Jika Hak Azazi pasien positif Corona dan Hak Azazi masyarakat tidak saling berbenturan pada kasus kongkrit, tidak ada masalah, lindungi semua

Jika Hak Azazi pasien Corona dan Hak Azazi masyarakat umum saling berbenturan pada kasus kongkrit, mana yang harus dipilih? Melindungi Hak Azazi pasien positif Corona atau Hak Azazi masyarakat umum?
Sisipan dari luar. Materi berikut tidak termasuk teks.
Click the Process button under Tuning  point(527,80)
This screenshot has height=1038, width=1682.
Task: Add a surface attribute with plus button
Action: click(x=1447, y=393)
Inilah dilema luar biasa besar yang sedang dihadapi Ikatan Dokter Indonesia dan pegiat Keterbukaan Informasi Publik semenjak Virus Corona masuk Indonesia dan dinyatakan sebagai Pandemi oleh WHO.

Pasal 57 Ayat (1) UU Nomor 36 Tahun 2009 tentang Kesehatan menyebutkan bahwa setiap orang berhak atas rahasia kondisi kesehatan pribadinya yang telah dikemukakan kepada penyelenggara pelayanan kesehatan.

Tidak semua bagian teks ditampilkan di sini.